There is also some additional complexity when Amplify also needs to export created resources. One scenario I'm facing is to give the AppSync API URL some pretty company sub-domain name. There is an existing TerraForm module that makes it easy, but I would need to figure out how to best fetch the URL and create a new TerraForm plan that is run after the Amplify deploy process. (The first plan only imports existing resources)

TAGS

Also, please add the option to specify tags for the root stack, so that every resource created by the Amplify CLI gets them automatically applied! Please! My current workaround for this is to redeploy the root stack with the aws-cli adding the --tags parameter. This is done after every amplify push during CI/CD.

Parting words

Anyways, I got into quite some details, so you could hopefully understand one developers needs when it comes to integrating an Amplify App into an existing AWS infrastructure. So every progress in that area is highly anticipated by me!

vdumouchel commented 4 years ago

Hello guys!

Had a mid size project on amplify pushing to dynamo DB tables. Had to play in my graphql schema to change connections between types and this introduced a secondary index error on a table upon doing amplify push... tried reverting back by pushing the schema I had prior to my connections modifications instead and now I have big rollback errors many tables in dynamo db. Hard to know what is the problem and impossible to debug. So I feel I'm left with either starting from scratch (losing everything in the appsync endpoint).... but I would very much like to possibly start a new amplify project and just connect my previous auth pool + previous appsync endpoint and I guess start a new dynamo DB to get by to the previous state of my project so the appsync endpoint pushes stuff back in the new DB to seed it as if nothing ever happened!

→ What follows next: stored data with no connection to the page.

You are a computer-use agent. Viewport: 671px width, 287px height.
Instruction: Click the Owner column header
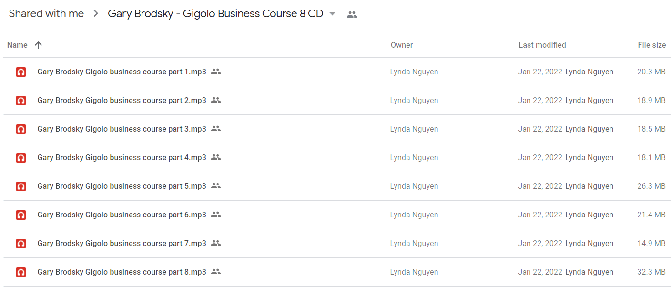pos(402,45)
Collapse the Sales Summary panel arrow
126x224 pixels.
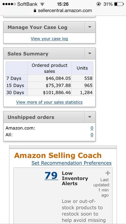click(x=90, y=53)
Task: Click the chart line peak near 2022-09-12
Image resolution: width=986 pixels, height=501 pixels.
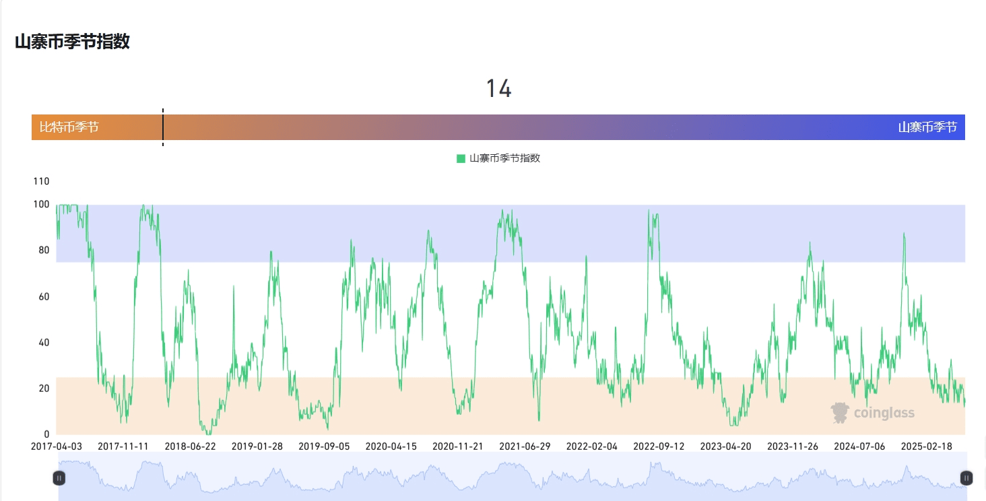Action: [649, 210]
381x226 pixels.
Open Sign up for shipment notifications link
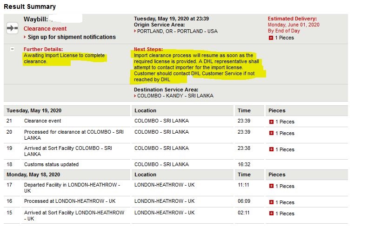[x=72, y=37]
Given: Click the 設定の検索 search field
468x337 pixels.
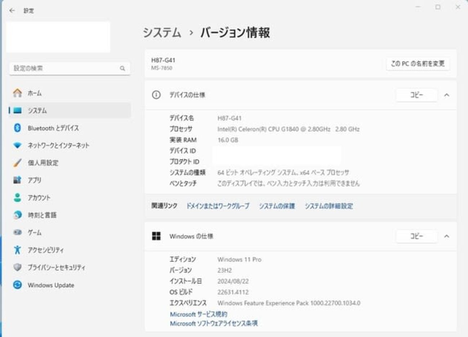Looking at the screenshot, I should (65, 68).
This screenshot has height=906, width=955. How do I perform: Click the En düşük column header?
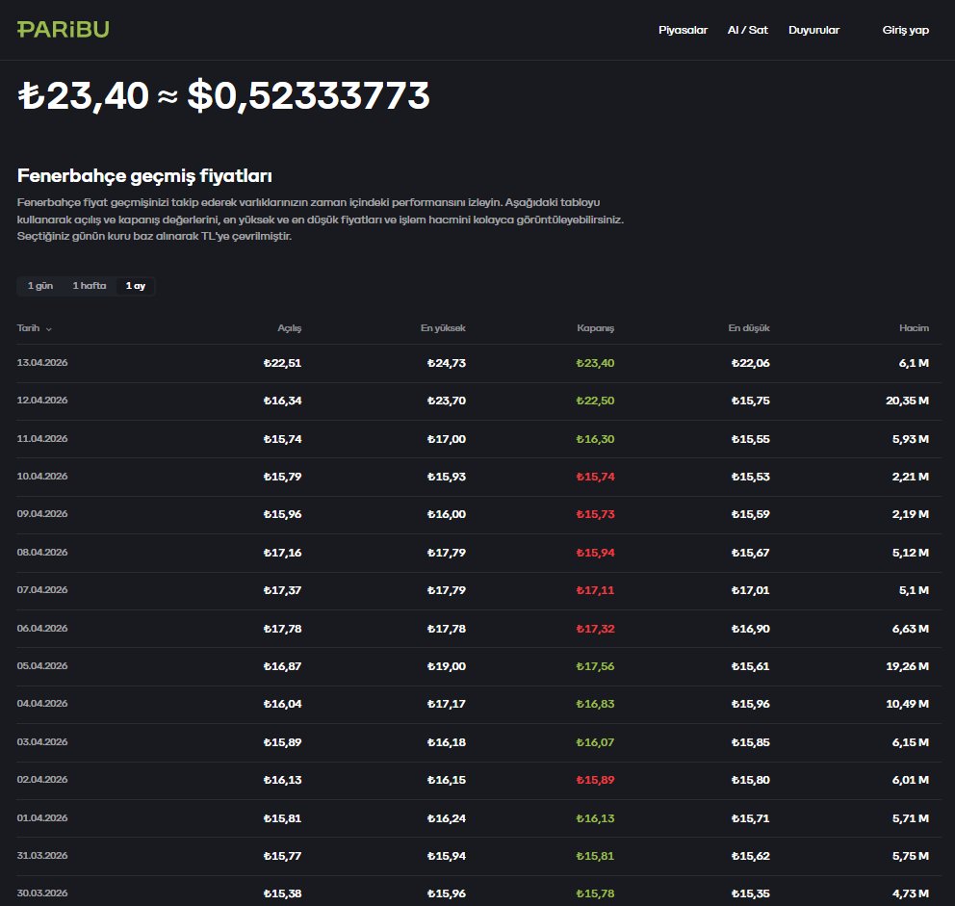coord(749,327)
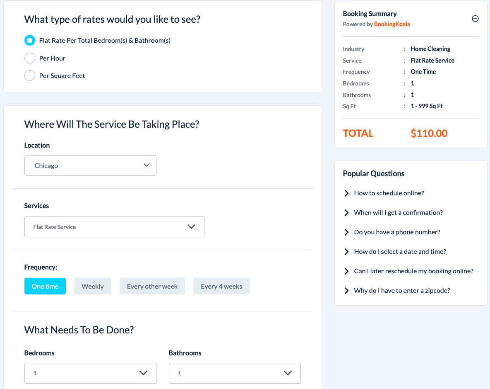490x389 pixels.
Task: Expand 'Do you have a phone number?' chevron
Action: coord(346,232)
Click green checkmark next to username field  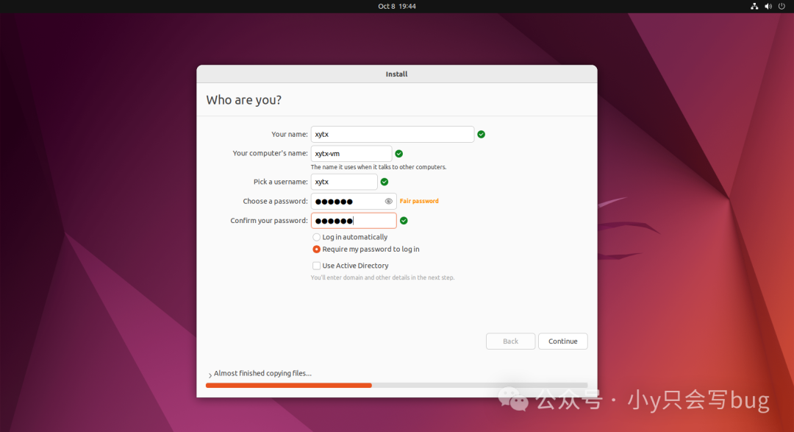point(385,182)
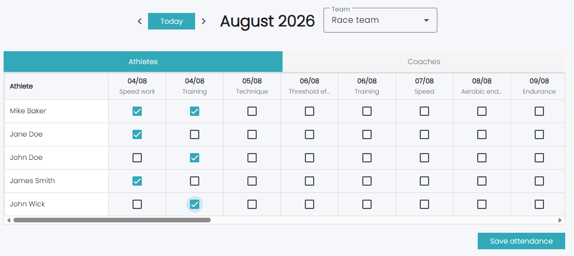Uncheck Mike Baker's 04/08 Speed work attendance
The image size is (574, 256).
tap(137, 111)
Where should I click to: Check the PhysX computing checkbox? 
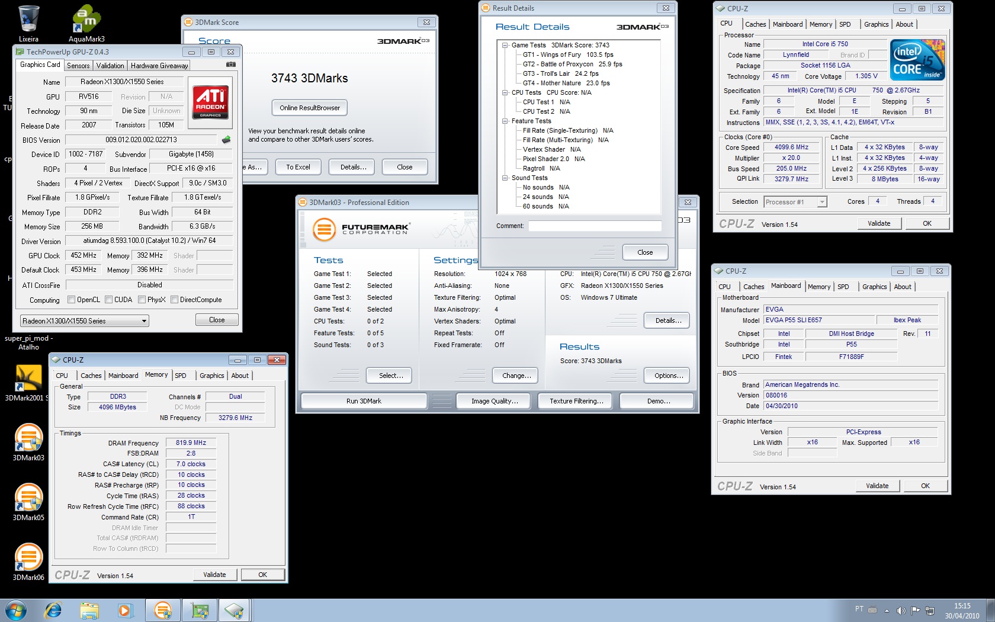coord(142,300)
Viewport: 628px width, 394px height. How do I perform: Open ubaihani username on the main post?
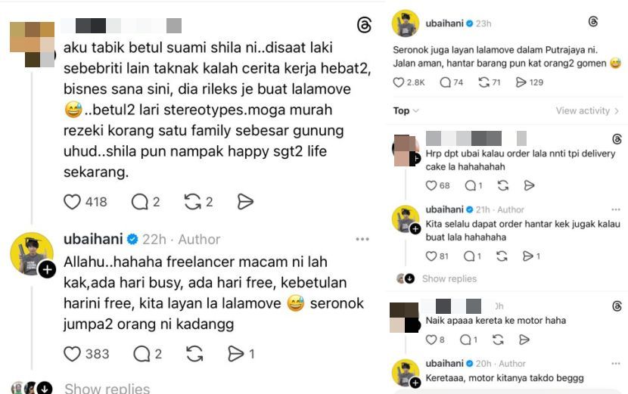pos(444,23)
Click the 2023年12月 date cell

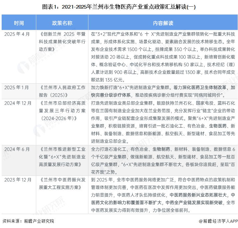point(19,179)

If you guys have other ways right now to revert changes made to my dynamo db to get past the errors on Amplify push I'm all ears!

RossWilliams commented 4 years ago

@vdumouchel

Hard to know what is the problem and impossible to debug.

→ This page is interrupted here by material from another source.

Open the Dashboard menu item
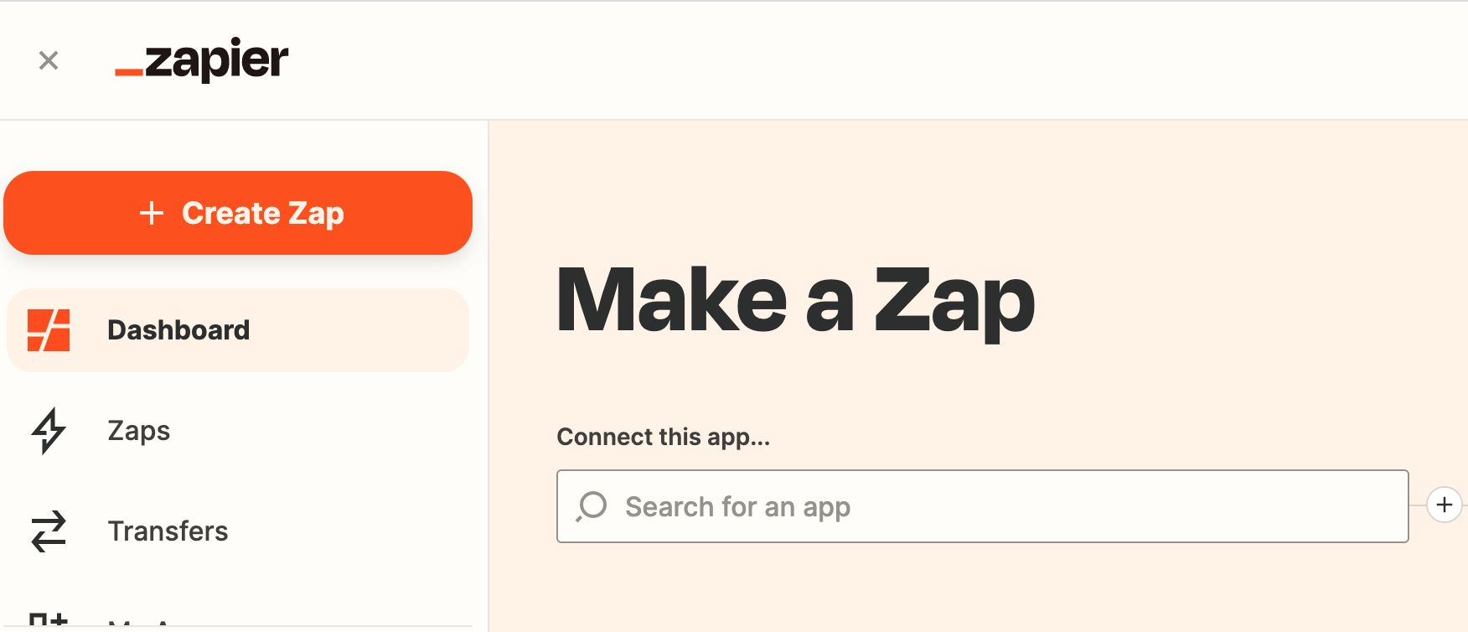Viewport: 1468px width, 632px height. click(238, 330)
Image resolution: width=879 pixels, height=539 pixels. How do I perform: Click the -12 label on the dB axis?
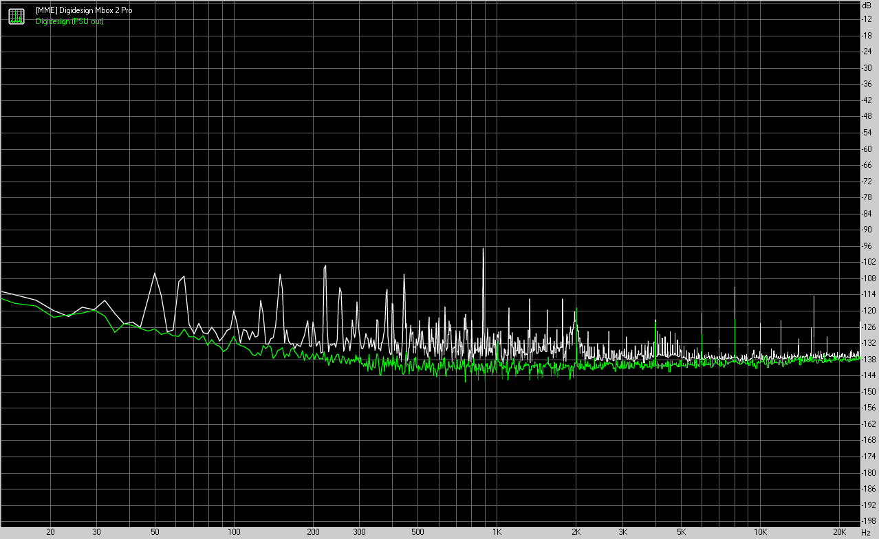867,19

You likely have a GSIs created on dynamo tables from the first push failure. When a GSI change fails in DynamoDB, CloudFormation will not roll it back for you, it must be done manually. You need to use the API or console to remove the created GSIs so that you tables match your last-known good schema. Then be careful and make sure each push only changes 1 GSI per table going forward. This feature being discussed is not likely to be a good long-term solution to your situation.

BeaveArony commented 4 years ago

@vdumouchel @RossWilliams is spot on. Do NOT push changes where you change more than one @connection or @key.

I would suggest to always only experiment in a different environment, but make sure to only incrementally merge the changes to the main branch.

Renaming trick

One 'trick' I use when I get into this situation and don't want to create a new environment is to simply rename all those @model types! This will delete the old Dynamo tables and create the new ones with all those changes you want. If the data is important you can make a backup, ie. in the Management Console. Once you merge this schema with the renamed @model types to every other branch/env you can rename them back and push them to every branch/env again. Then restore the backup or repopulate the data somehow.

I haven't tried the backup part yet, so I cannot help you with that.

Johnniexson commented 4 years ago

@vdumouchel @RossWilliams is spot on. Do NOT push changes where you change more than one @connection or @key.

I would suggest to always only experiment in a different environment, but make sure to only incrementally merge the changes to the main branch.

Renaming trick

One 'trick' I use when I get into this situation and don't want to create a new environment is to simply rename all those @model types! This will delete the old Dynamo tables and create the new ones with all those changes you want. If the data is important you can make a backup, ie. in the Management Console. Once you merge this schema with the renamed @model types to every other branch/env you can rename them back and push them to every branch/env again. Then restore the backup or repopulate the data somehow.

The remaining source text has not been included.